(Saved data entries)
##########

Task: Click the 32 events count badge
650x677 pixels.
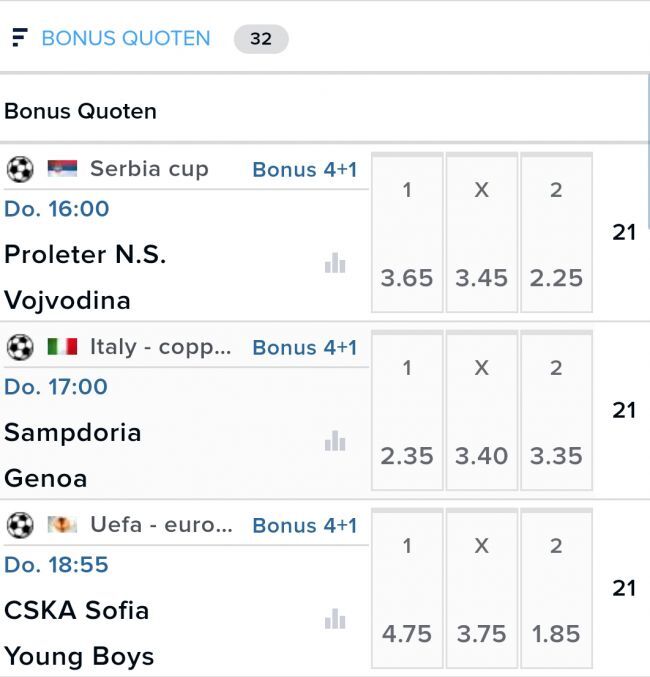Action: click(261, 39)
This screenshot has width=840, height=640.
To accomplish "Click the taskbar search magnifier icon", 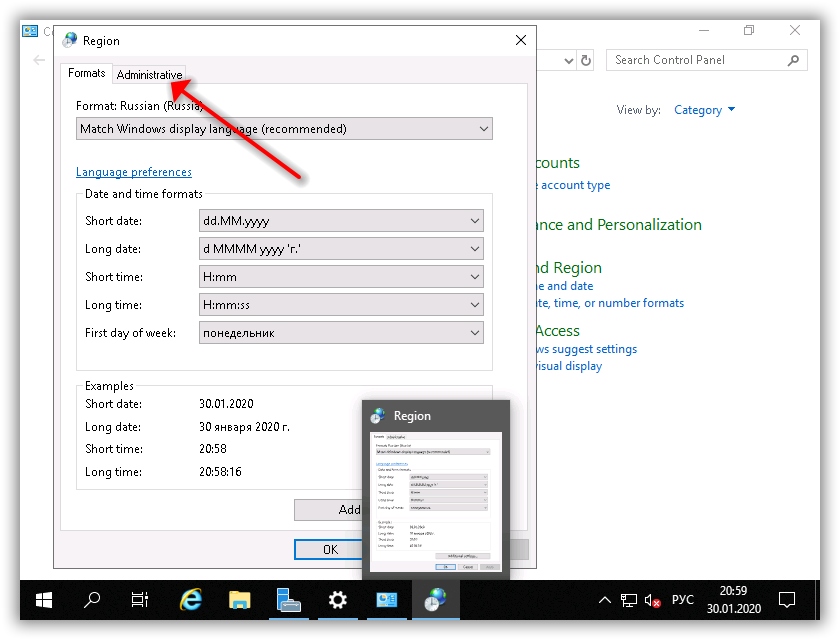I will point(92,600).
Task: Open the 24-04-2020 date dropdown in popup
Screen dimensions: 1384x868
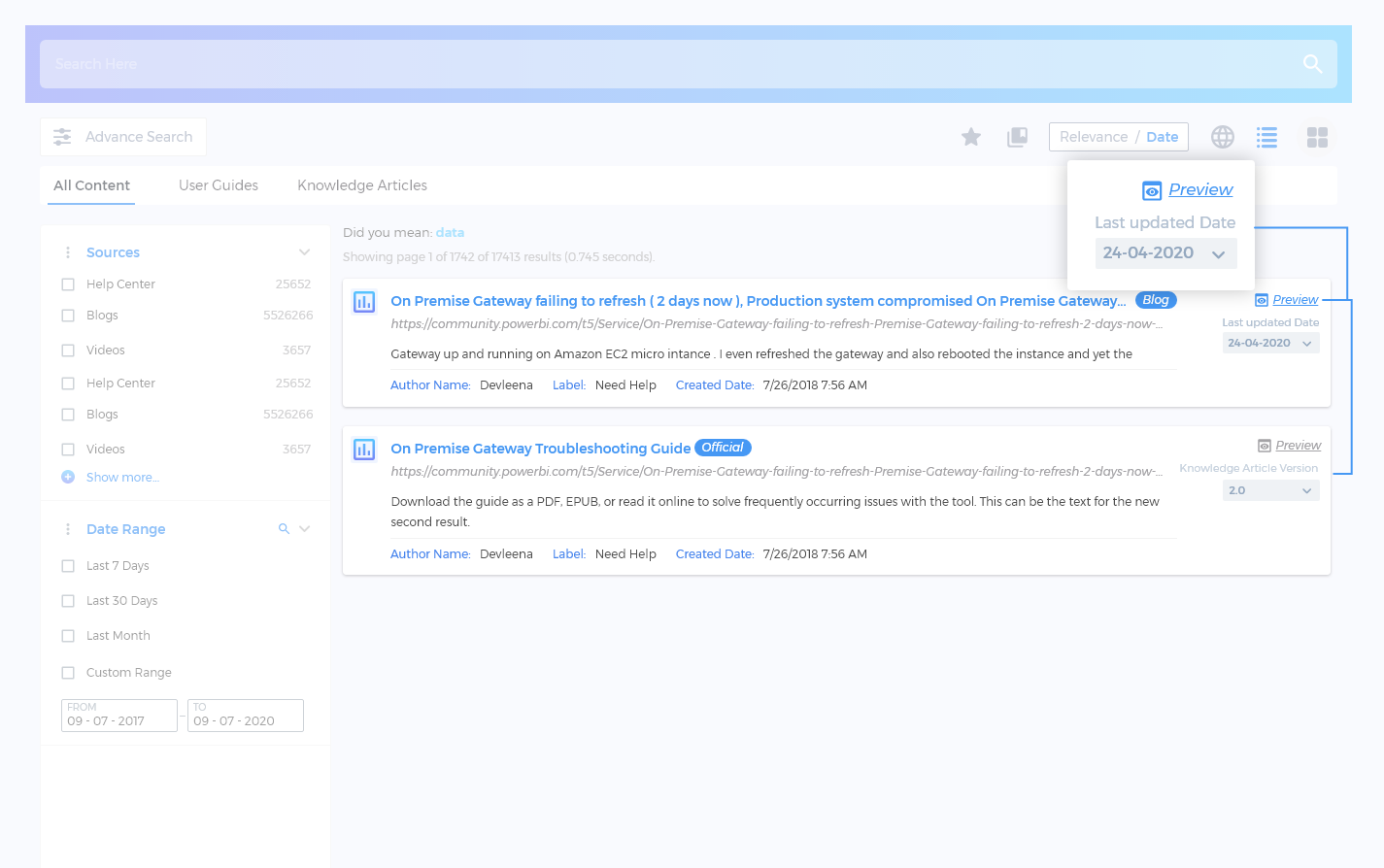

##########

Return the lines from the one containing "Task: Open the" through the end of the records, inclusive, copied exactly, and leave the pictures out of your answer.

Task: Open the 24-04-2020 date dropdown in popup
Screen dimensions: 1384x868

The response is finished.